> Request:
Copy out the material below line for line, with no changes.

---

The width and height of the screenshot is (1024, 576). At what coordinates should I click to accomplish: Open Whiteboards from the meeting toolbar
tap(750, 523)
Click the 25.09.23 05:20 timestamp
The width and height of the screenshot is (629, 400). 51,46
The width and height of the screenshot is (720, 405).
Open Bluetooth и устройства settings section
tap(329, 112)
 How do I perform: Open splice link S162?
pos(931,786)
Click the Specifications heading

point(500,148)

---

> Exercise result:
The width and height of the screenshot is (1024, 576). At what coordinates should I click to accomplish: Open Whiteboards from the meeting toolbar
tap(750, 523)
Click the 25.09.23 05:20 timestamp
The width and height of the screenshot is (629, 400). 51,46
The width and height of the screenshot is (720, 405).
Open Bluetooth и устройства settings section
tap(329, 112)
 How do I perform: Open splice link S162?
pos(931,786)
Click the Specifications heading

point(500,148)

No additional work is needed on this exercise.